>> START DOCUMENT TEXT
Now, I could veer off here into some tangent about how the power of pop music is generally only in the mind of the consumer – that the images we see, the lyrics we hear, what we process and interpret are carefully calculated for maximum impact. That these stars and the images they promote are shallow representations of a market force, designed to exploit the chaos of the teen years, fill their pockets, and leave us in our twenties, scratching our heads and wondering what we even liked about those bands in the first place.

But that kind of analysis doesn’t really help girls like Jayna now. And it wouldn’t have helped her then.

She was dying under the lights, had gone for her chance at being the star of the talent show and was choking. Her personal humiliation was rolling off her in waves. So, my role was clear. I had to help her get back her inner Britney.

I slipped over to back of the room, standing directly in her line of sight. After waving for most of the first verse, I finally caught her eye. She looked up, and I executed the first dance move she was supposed to do, a double shoulder bounce with a spin. The other camp counselors had figured out what I was doing, and had fallen into riotous laughter on the sidelines, but I didn’t care – Jayna was finally catching the beat.

She watched me do the moves for the entire second verse, venturing a few kicks and turns of her own. I started hamming it up in the back to make her life, dropping to my knees and exaggeratedly mouthing “give me a siiiiii-iiii-iiign.”

She laughed, and it came back on the breakdown.

Rocking out like a little superstar, her voice matched Britney, crooning

“I must confess/
that my loneliness/
Is killing me now”

We both went in big. Grapevining through “Don’t you know I still believe,” I managed to point at Jayna during the “That *you* will be here” part and she launched one back at me before stepping fully back into her routine, belting out the last lines to the parents in the front row and and ending on a fiercest pose I ever saw her do over the weeks of practice.
>> END DOCUMENT TEXT
>> START ENTRIES PROVIDED
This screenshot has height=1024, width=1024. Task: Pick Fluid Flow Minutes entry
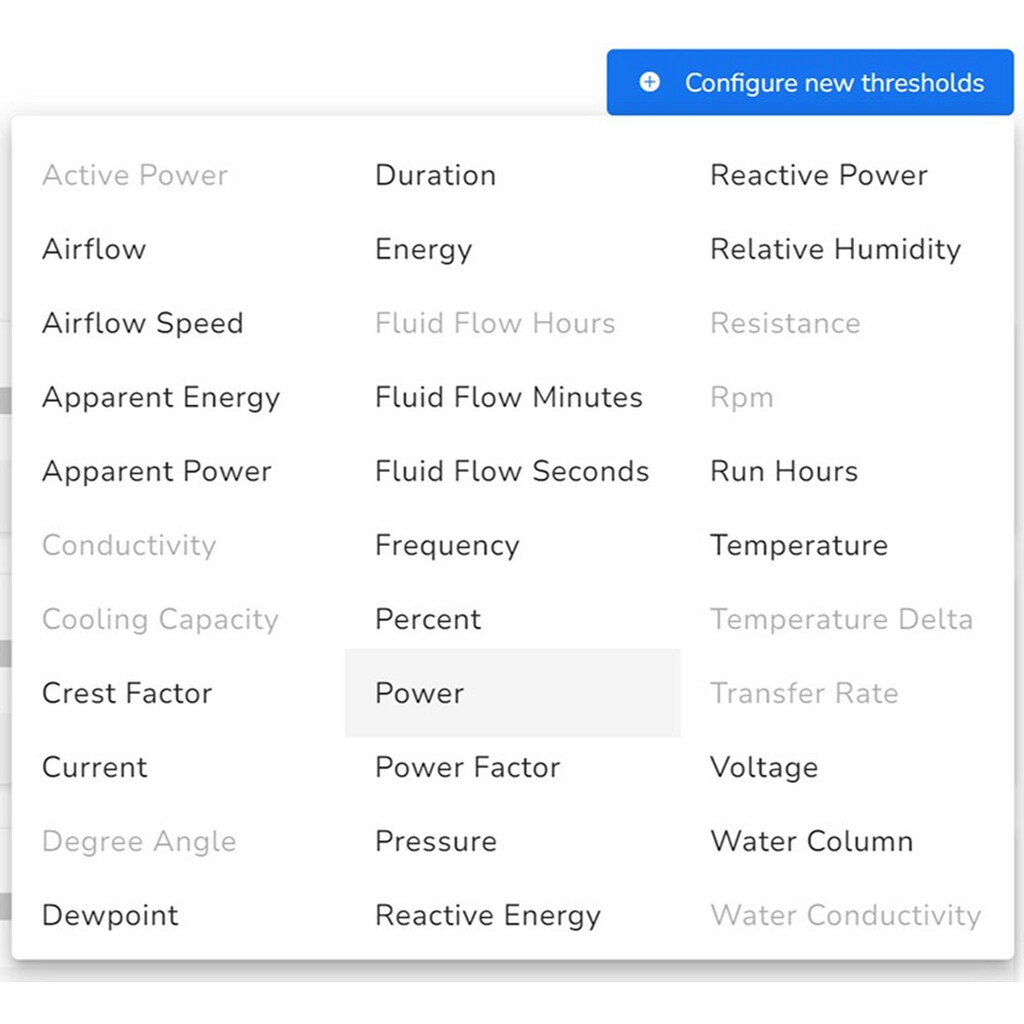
>> END ENTRIES PROVIDED
>> START ENTRIES PROVIDED
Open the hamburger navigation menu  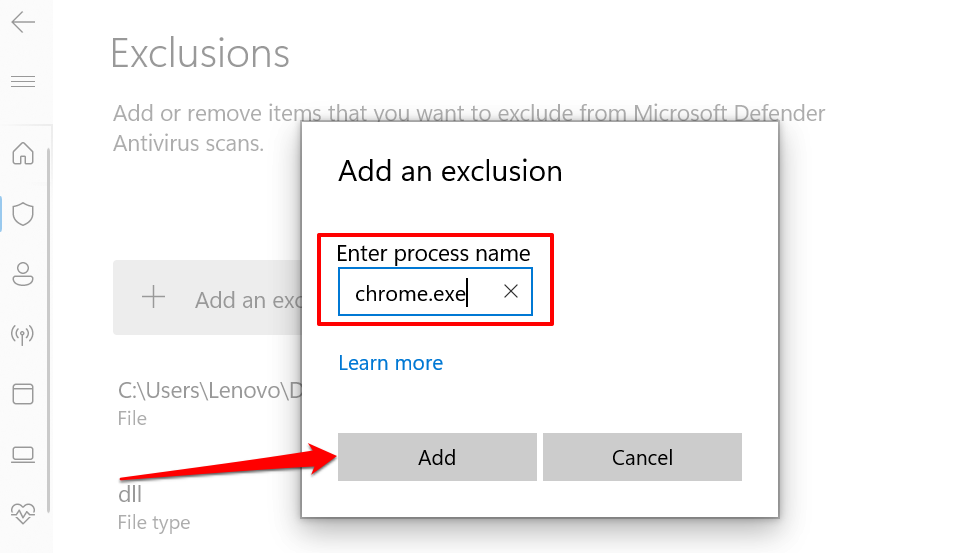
>> END ENTRIES PROVIDED
## [REQUIRED WORK]
a - Translate the sentence "Her personal humiliation was rolling off her in waves." from the talent show text into Spanish.
b - Reproduce the portion of the talent show text starting at "She was dying" and ending at "catching the beat.".

## [SOLUTIONS IN ORDER]
a - Su humillación personal emanaba de ella en oleadas.

b -
She was dying under the lights, had gone for her chance at being the star of the talent show and was choking. Her personal humiliation was rolling off her in waves. So, my role was clear. I had to help her get back her inner Britney.

I slipped over to back of the room, standing directly in her line of sight. After waving for most of the first verse, I finally caught her eye. She looked up, and I executed the first dance move she was supposed to do, a double shoulder bounce with a spin. The other camp counselors had figured out what I was doing, and had fallen into riotous laughter on the sidelines, but I didn’t care – Jayna was finally catching the beat.